## EXERCISE INSTRUCTIONS:
Each entry must be given again exactly as it appears, with images excluded.

--- THE DATA Enclosed Below ---

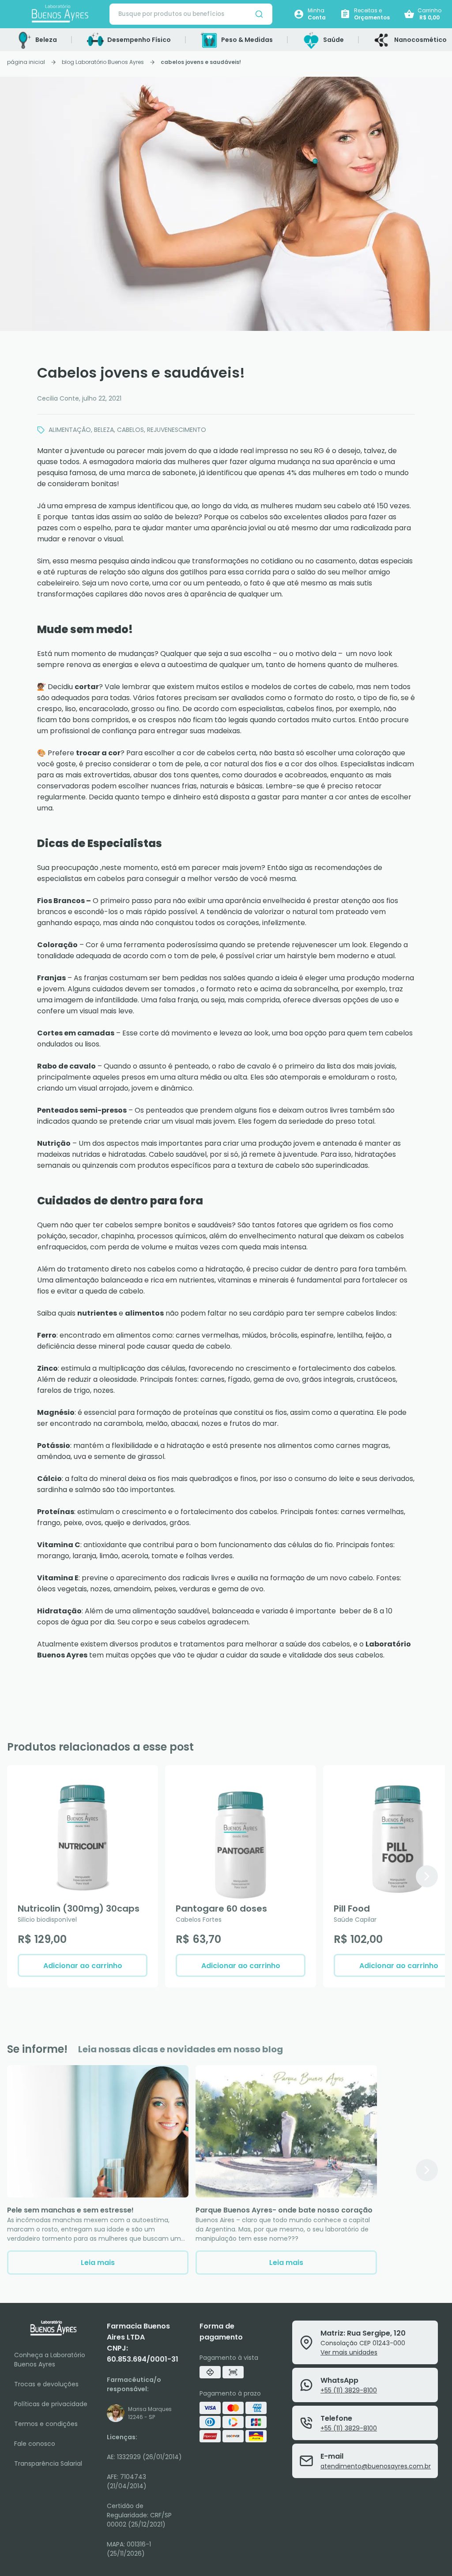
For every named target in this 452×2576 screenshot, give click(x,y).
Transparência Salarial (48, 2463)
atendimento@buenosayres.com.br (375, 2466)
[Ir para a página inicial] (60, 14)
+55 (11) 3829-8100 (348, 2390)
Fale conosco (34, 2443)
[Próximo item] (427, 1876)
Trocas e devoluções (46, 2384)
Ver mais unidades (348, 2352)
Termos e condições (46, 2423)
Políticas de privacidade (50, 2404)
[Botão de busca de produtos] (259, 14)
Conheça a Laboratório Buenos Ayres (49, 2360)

--- End of Enclosed THE DATA ---

## TASK RESULT:
For every named target in this 452×2576 screenshot, give click(x,y).
Transparência Salarial (48, 2463)
atendimento@buenosayres.com.br (375, 2466)
[Ir para a página inicial] (60, 14)
+55 (11) 3829-8100 (348, 2390)
Fale conosco (34, 2443)
[Próximo item] (427, 1876)
Trocas e devoluções (46, 2384)
Ver mais unidades (348, 2352)
Termos e condições (46, 2423)
Políticas de privacidade (50, 2404)
[Botão de busca de produtos] (259, 14)
Conheça a Laboratório Buenos Ayres (49, 2360)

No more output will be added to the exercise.